The same thing you doing here, blaming me as if i don’t love myself, your response implies thats its my falut people don’t like me, i have one word, prove it.

 

Prove to me that people like me, love me, accept me, understand me, for who i am, despite my beliefs and values, my experience and reasoning say otherwise, not only they gonna misunderstand me, but hate me, hopefully ignore me, and believe me its not because what i say, i can be very nice, to the right people, but no matter how nice i am, they won’t like me.

 

What if you’re not a loser

I don’t see myself as a loser, people do, i see nothing wrong with myself, i accepted it, people have a trouble doing that, you included.

 

But you despise healing because it means you’d need to change something about your life and your thinking, and you don’t want to change anything.

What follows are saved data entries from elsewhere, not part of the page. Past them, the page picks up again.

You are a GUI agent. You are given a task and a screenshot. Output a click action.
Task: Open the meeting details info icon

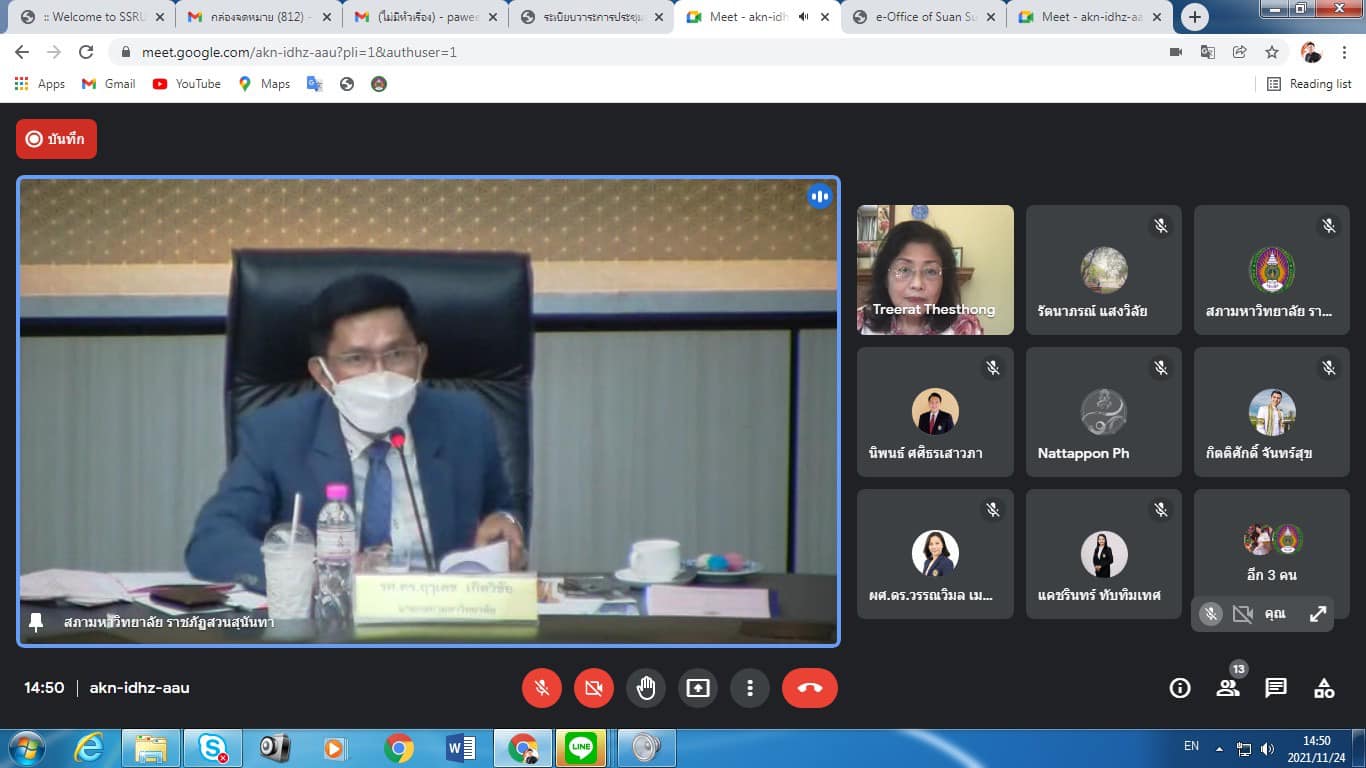(1180, 688)
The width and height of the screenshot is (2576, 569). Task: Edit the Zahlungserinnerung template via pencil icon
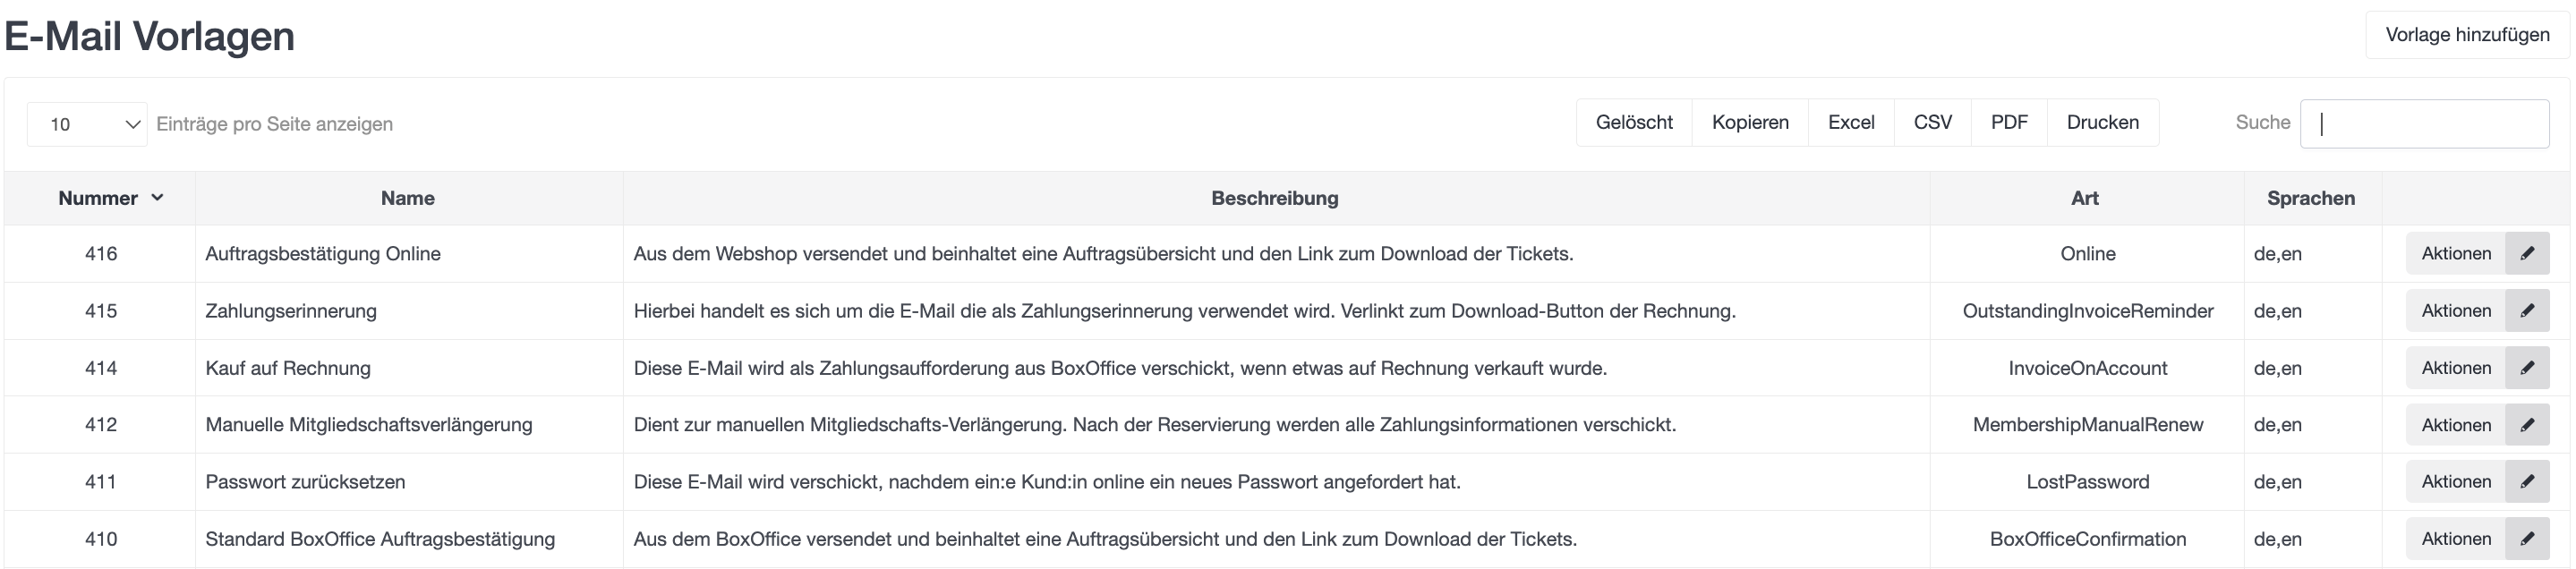pyautogui.click(x=2527, y=310)
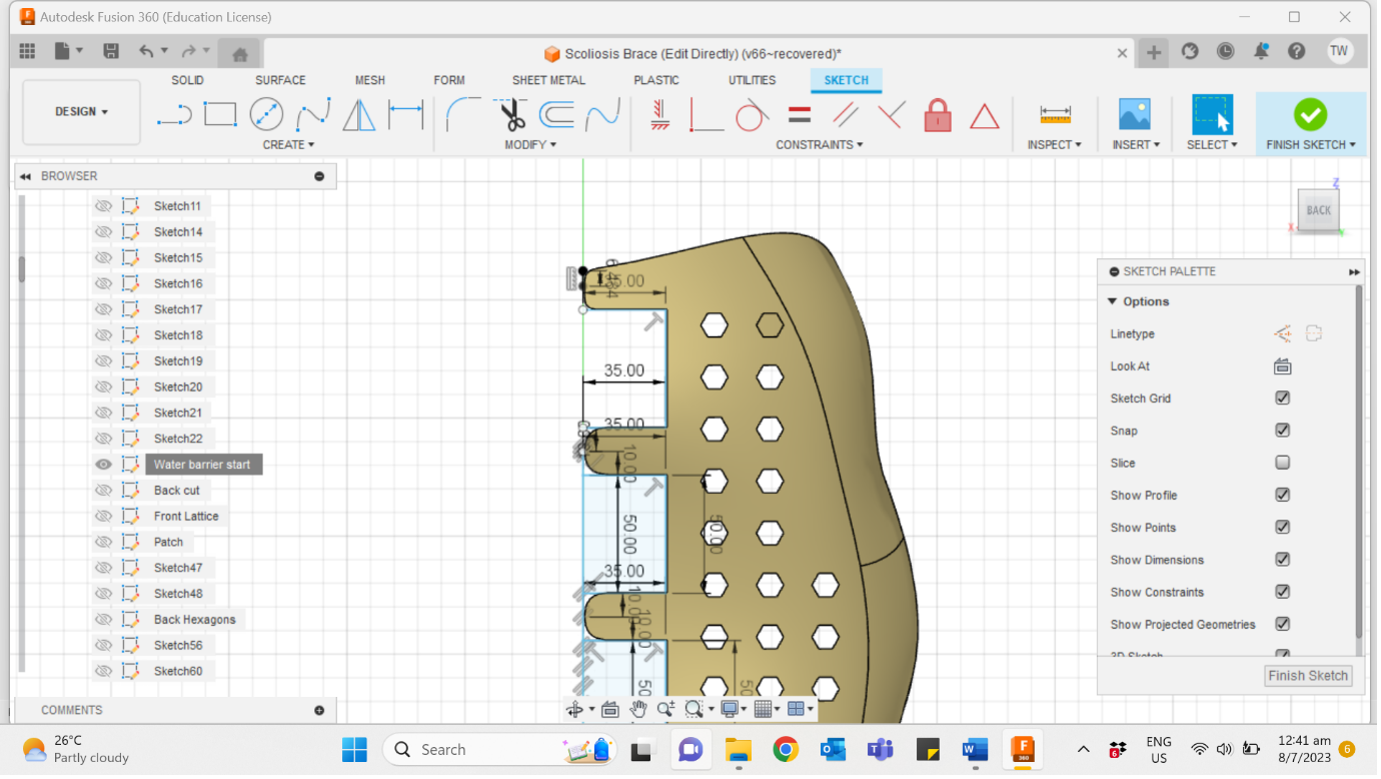Choose the Center Diameter Circle tool
Viewport: 1381px width, 779px height.
point(266,115)
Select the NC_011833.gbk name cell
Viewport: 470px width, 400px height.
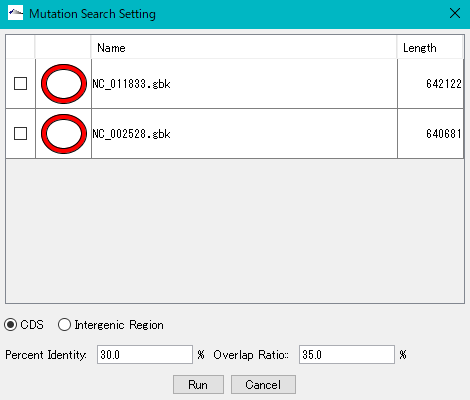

You’re afraid that if you change, you’d lose your individuality, your uniqueness

And why individuality matters to me more then “healing”?

 

Also if i remember correctly, “healing” that you suggested was to love myself in the way you want to, i also remember you saying its impossible without people, i don’t want to give my reasoning again to why i said no people, i simply don’t have such resources, and in order to have such resources i have to change to be accepted by society, and im talking where i live, iraq, there is no one that knows the word “trauma” even if i find such person, he would be so brainwashed by society, that he will try to change me, my past therapist is a fair example, you is a fair example, no matter what i say, what excuse i give, what argument i provide, you won’t accept me, nor like me, why bother?